Stored rows –

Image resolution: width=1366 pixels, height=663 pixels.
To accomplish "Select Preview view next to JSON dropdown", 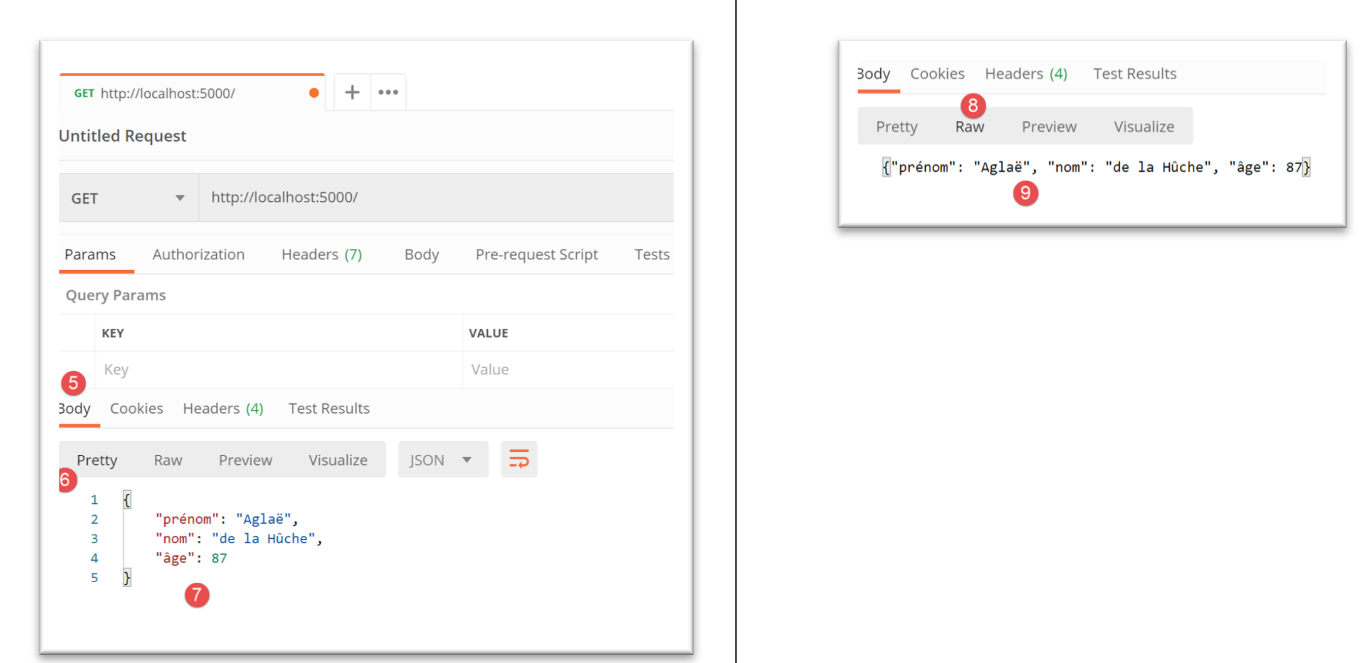I will click(x=245, y=460).
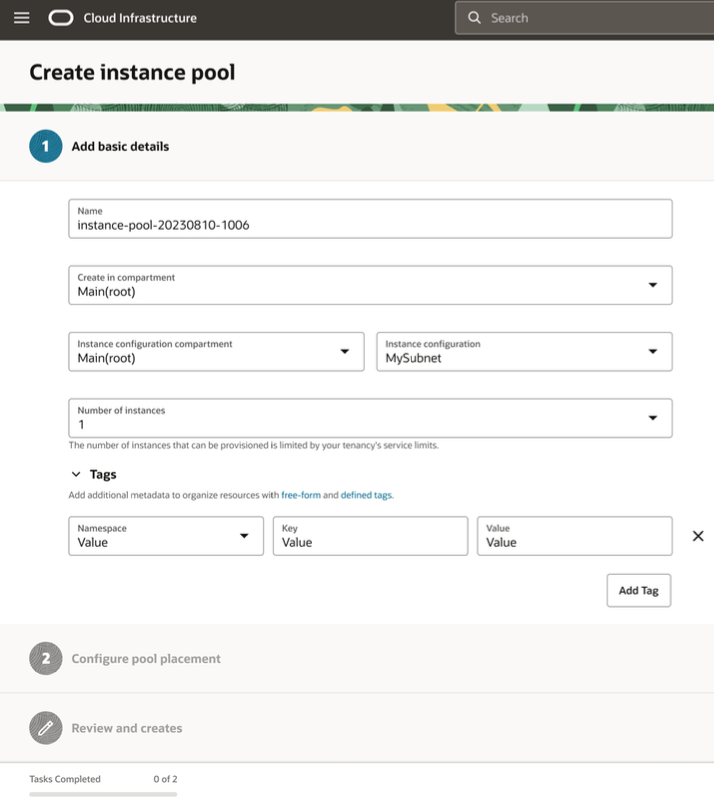The height and width of the screenshot is (808, 714).
Task: Open the Instance configuration dropdown showing MySubnet
Action: 655,351
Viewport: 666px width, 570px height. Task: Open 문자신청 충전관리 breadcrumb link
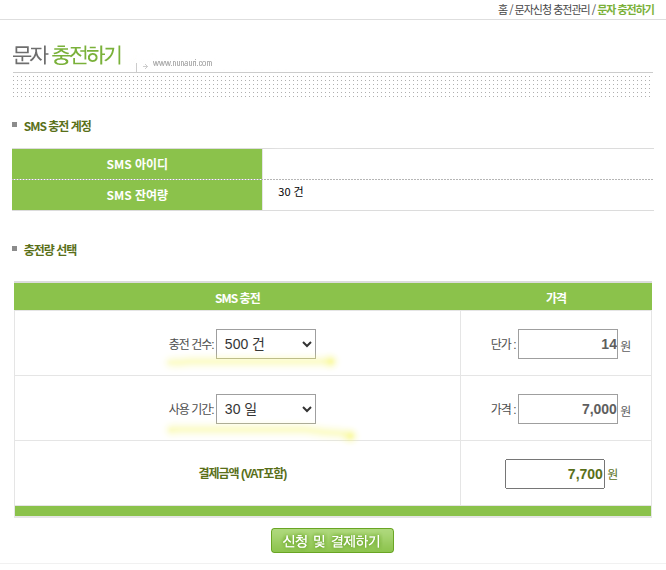pyautogui.click(x=552, y=10)
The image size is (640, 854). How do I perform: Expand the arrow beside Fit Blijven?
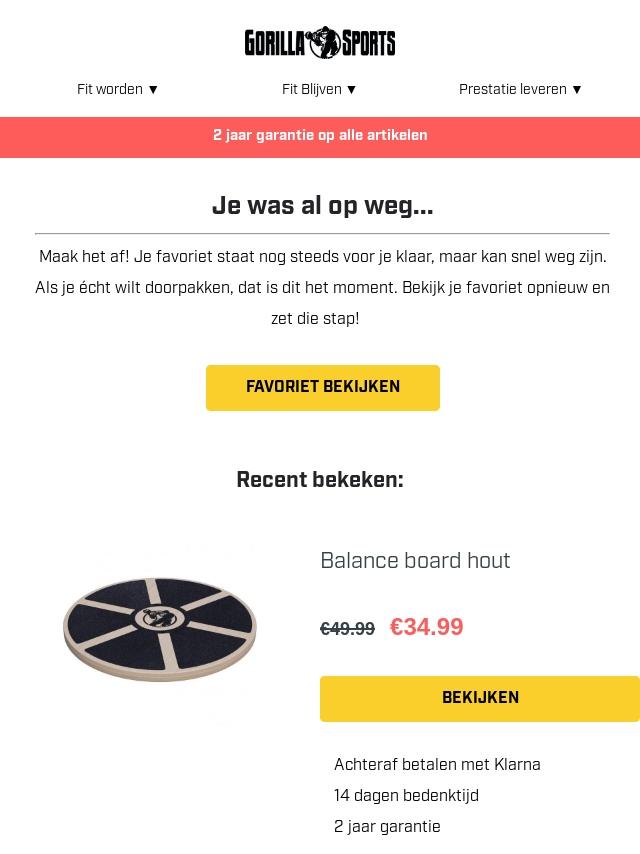coord(351,90)
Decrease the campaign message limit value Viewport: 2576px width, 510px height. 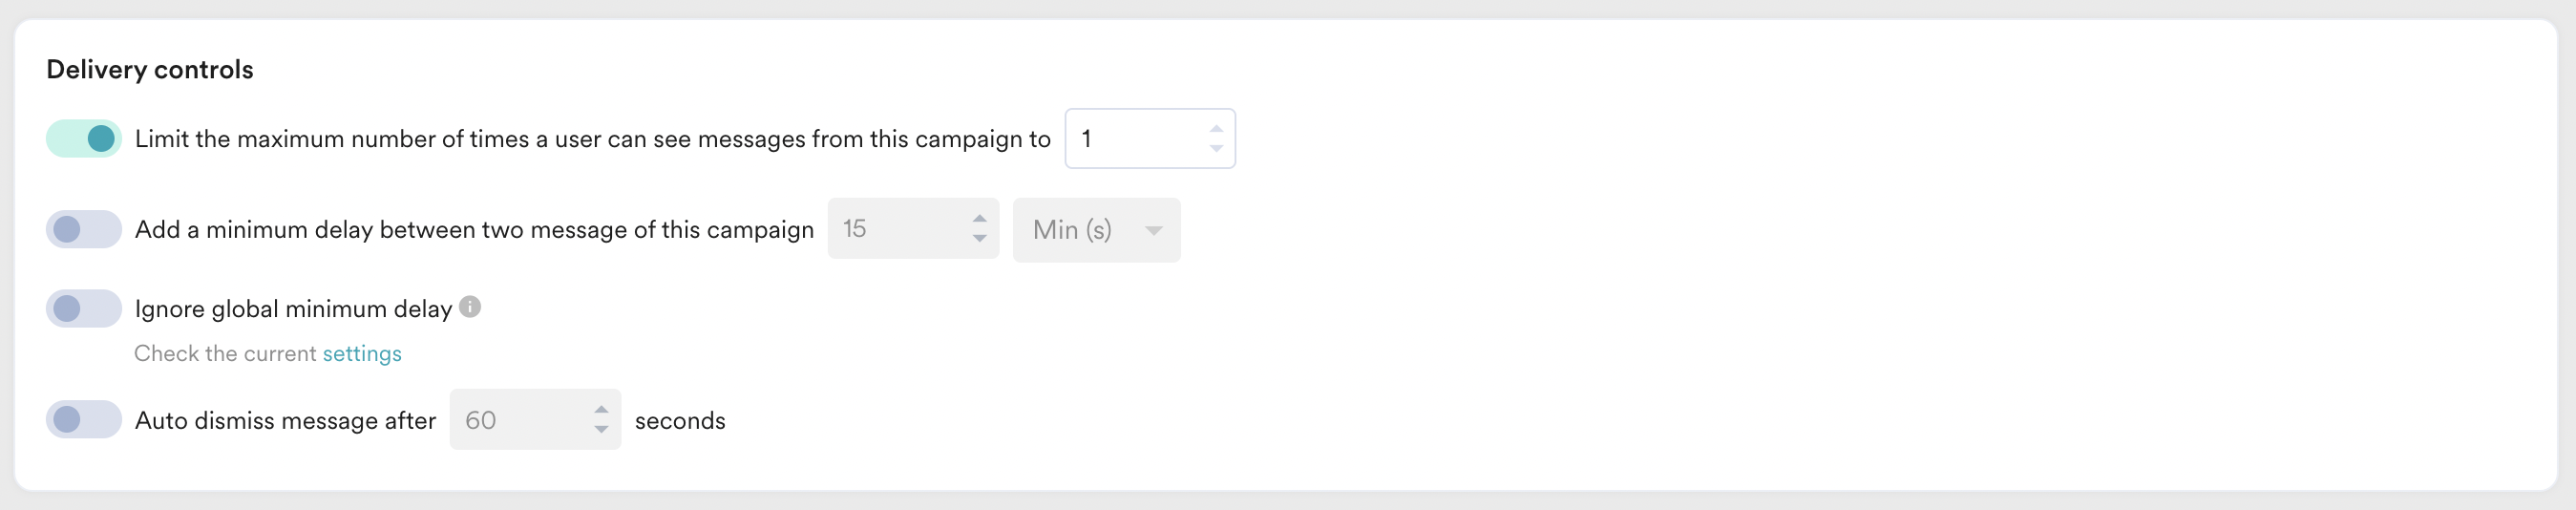click(1216, 148)
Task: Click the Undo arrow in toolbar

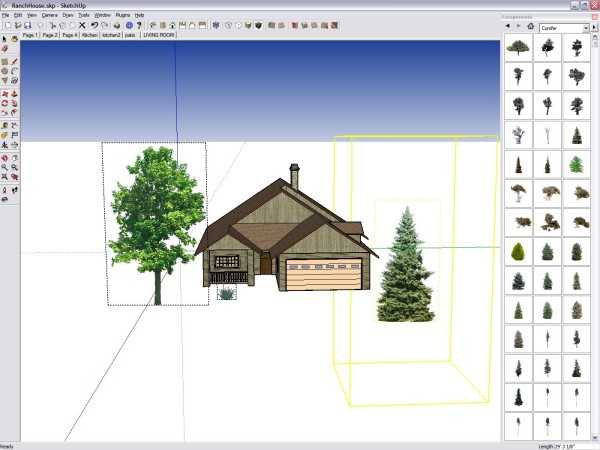Action: coord(95,25)
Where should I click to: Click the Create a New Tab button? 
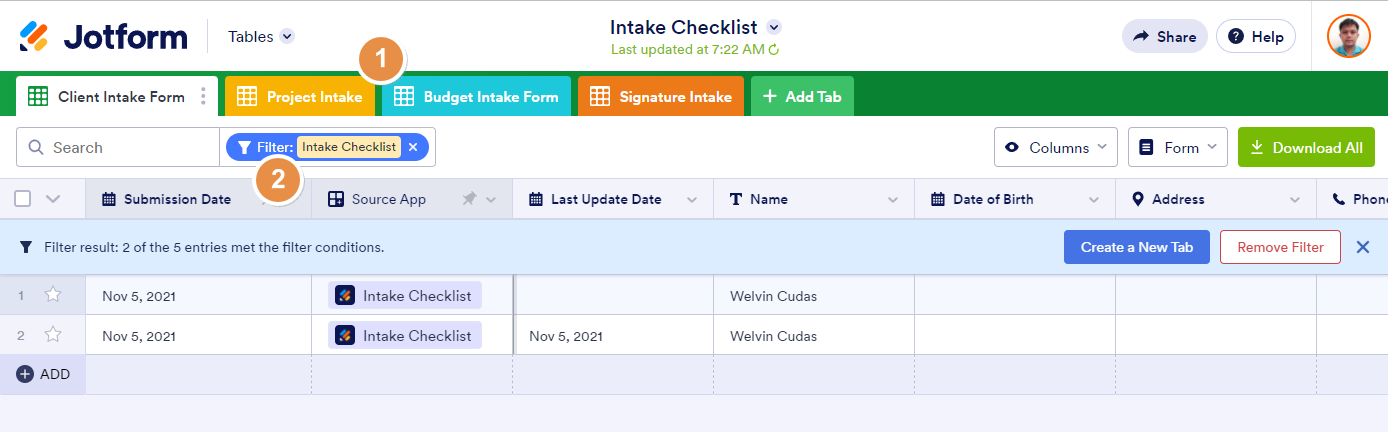(x=1136, y=247)
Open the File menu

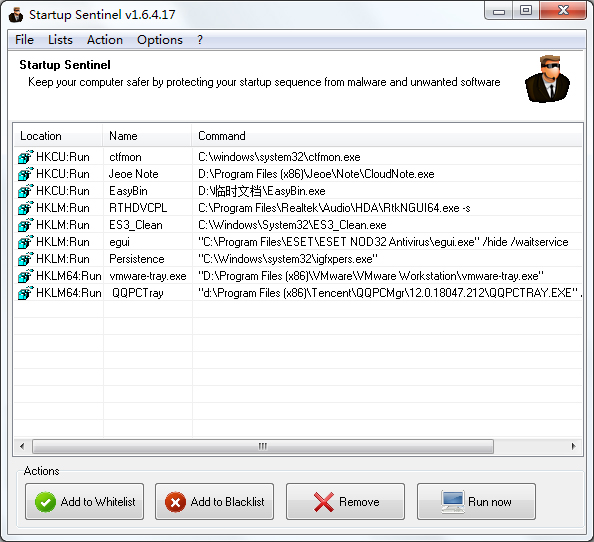(24, 40)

Exercise task – Recast the lines from the one with "Task: Click the Undo arrow in toolbar" through the end of the rows as a JSON list of strings, one string per line, with blank lines skipped and the pictures left out.

The output –
[
  "Task: Click the Undo arrow in toolbar",
  "Action: coord(95,25)",
  "Where should I click to: Click the Create a New Tab button? ",
  "(x=1136, y=247)",
  "Open the File menu",
  "(24, 40)"
]